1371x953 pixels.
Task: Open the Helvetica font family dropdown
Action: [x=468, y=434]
-- -- --
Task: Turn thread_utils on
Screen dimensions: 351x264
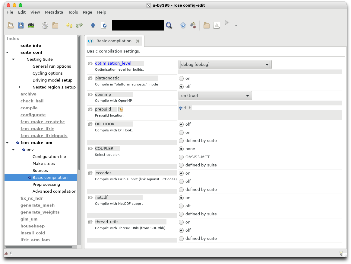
-- -- --
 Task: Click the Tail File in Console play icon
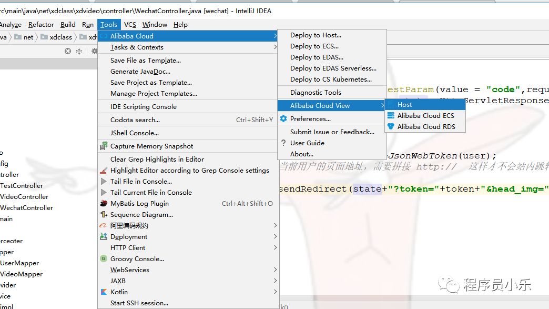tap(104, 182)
-- -- --
The task: Please give again the lines above between the line holding "Task: Turn thread_utils on" and the line holding "Screen dimensions: 351x264", inclusive, exactly as they are and with nothing added.

Answer space:
Task: Turn thread_utils on
Screen dimensions: 351x264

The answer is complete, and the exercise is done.